[Collected data]
○ ○ ○ ○ ○
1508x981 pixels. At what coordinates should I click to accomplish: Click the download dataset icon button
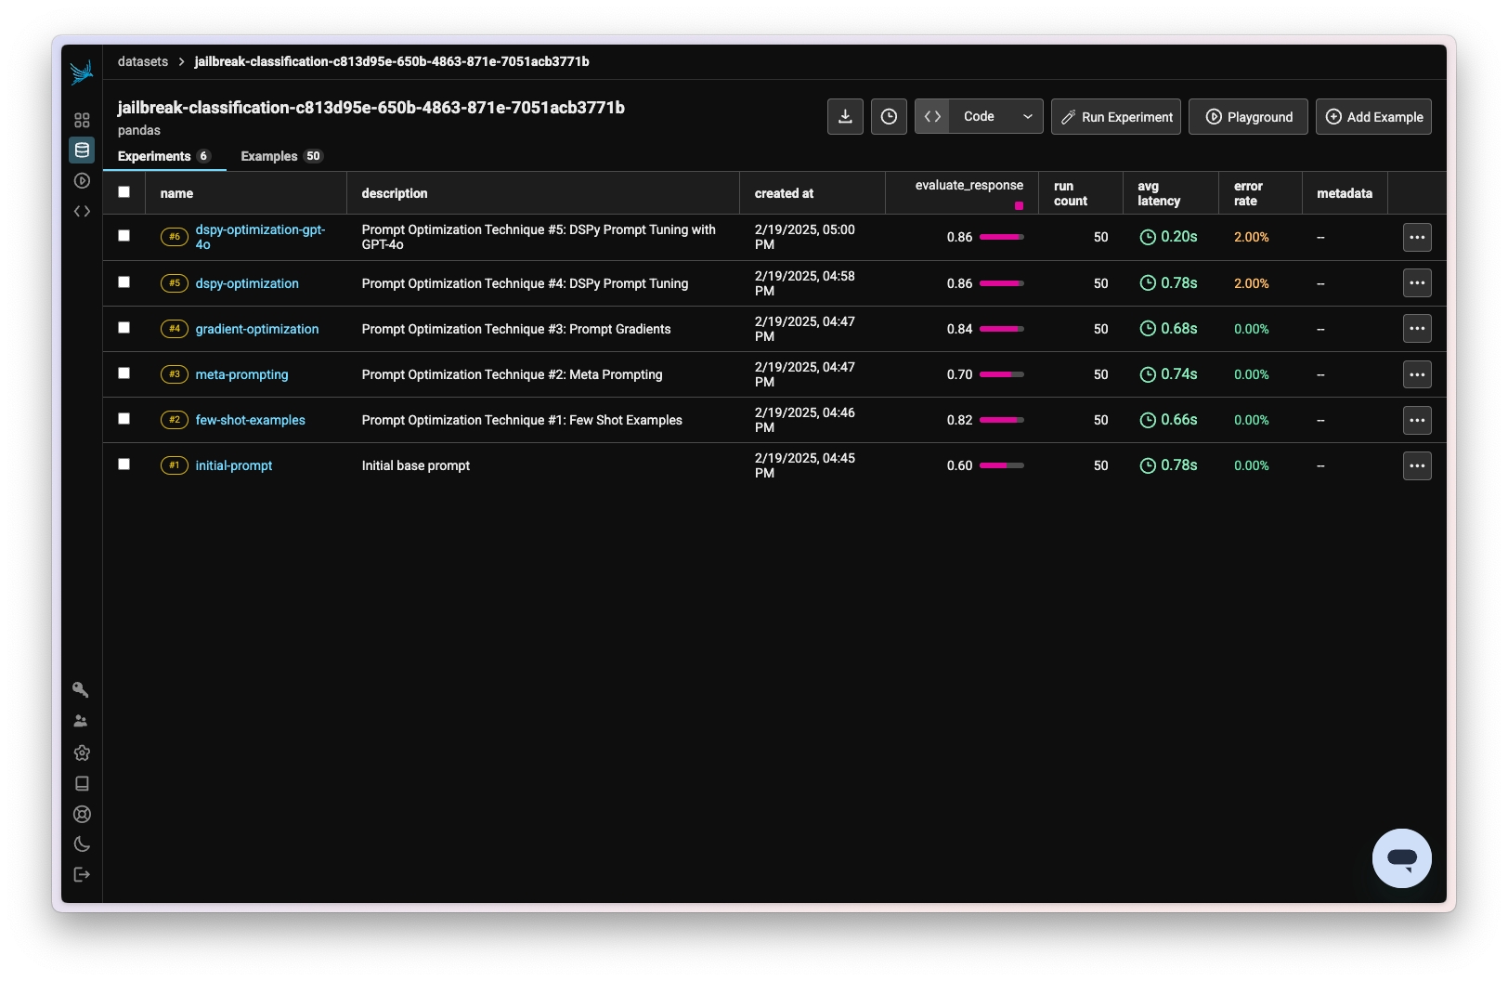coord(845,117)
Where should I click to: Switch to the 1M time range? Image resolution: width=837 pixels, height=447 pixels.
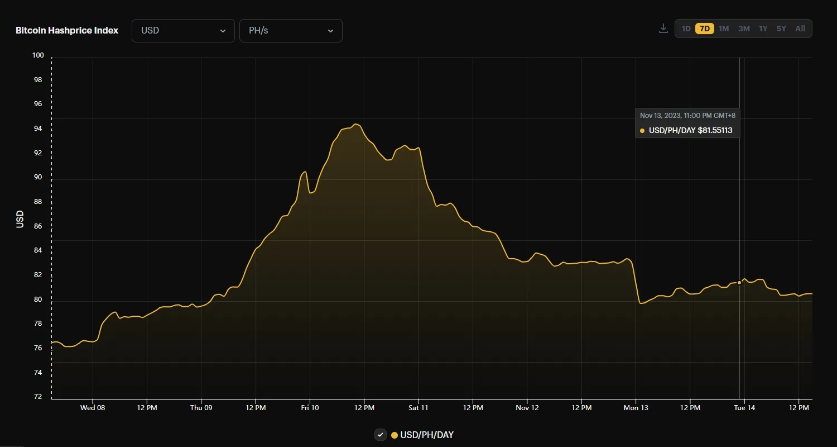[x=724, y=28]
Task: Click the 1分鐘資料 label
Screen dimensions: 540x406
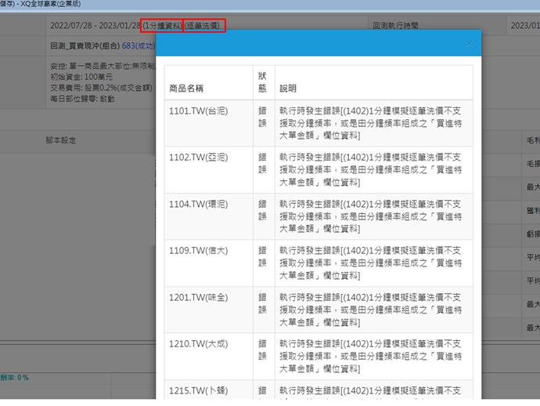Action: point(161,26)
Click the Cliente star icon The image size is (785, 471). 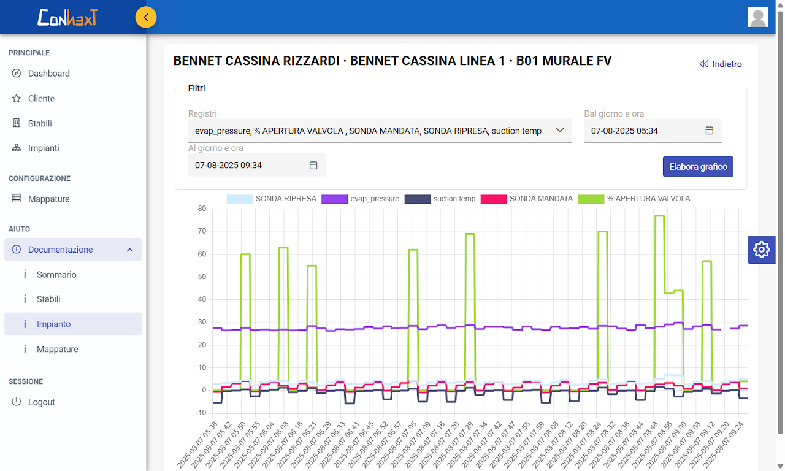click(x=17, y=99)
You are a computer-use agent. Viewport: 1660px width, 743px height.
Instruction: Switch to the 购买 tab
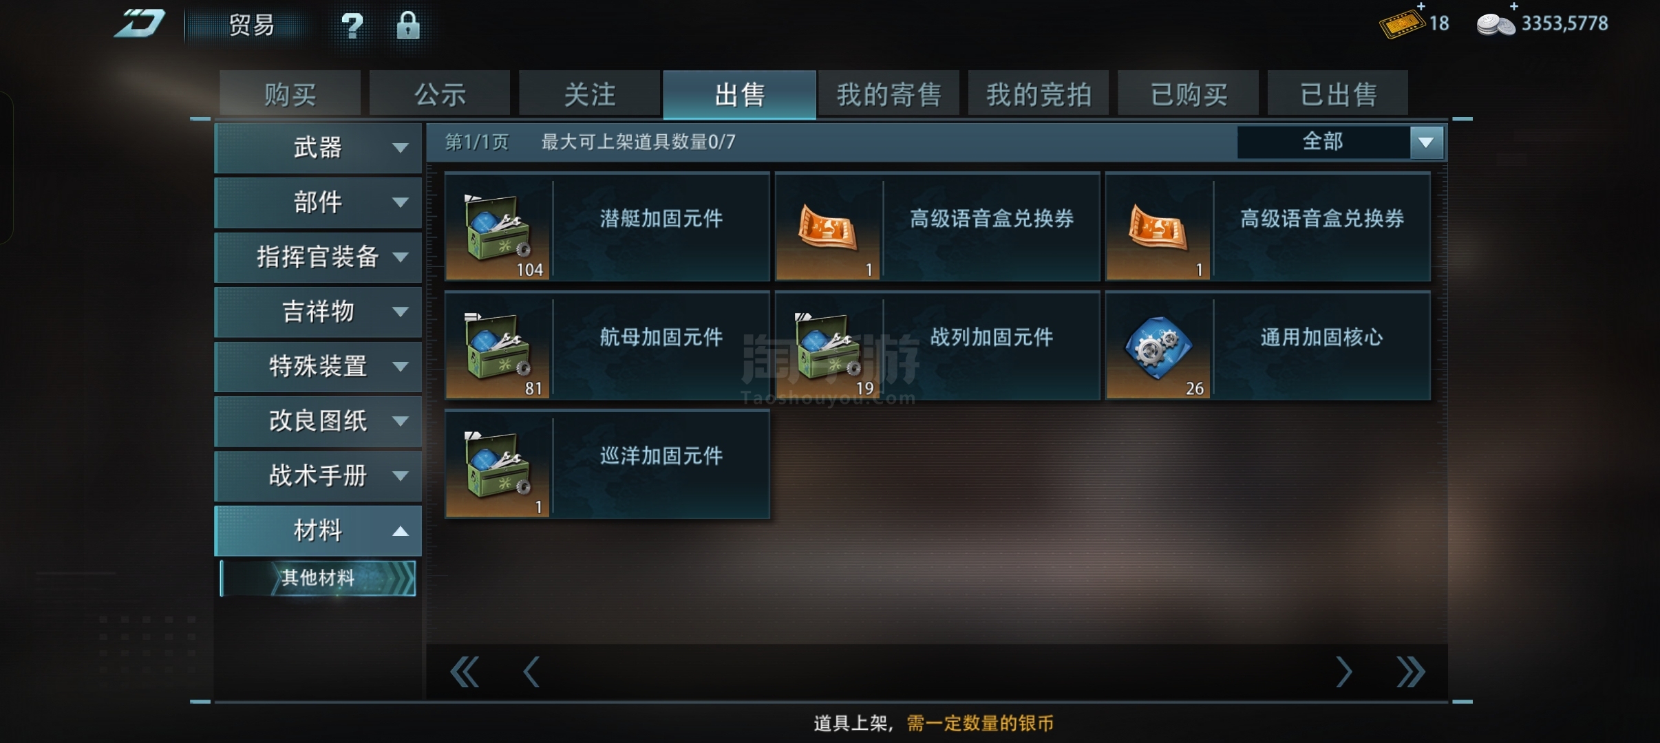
○ ○ ○ ○ ○
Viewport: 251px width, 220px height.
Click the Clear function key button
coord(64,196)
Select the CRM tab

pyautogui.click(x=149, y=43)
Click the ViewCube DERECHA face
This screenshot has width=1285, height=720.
○ ○ ○ ○ ○
--- Instructions for the task ---
Find the word "Viewport" in the entries above and gather every line that holds it.

--- Answer to this task ---
You are a computer-use agent. Viewport: 1660px width, 743px height.
Viewport: 251px width, 220px height.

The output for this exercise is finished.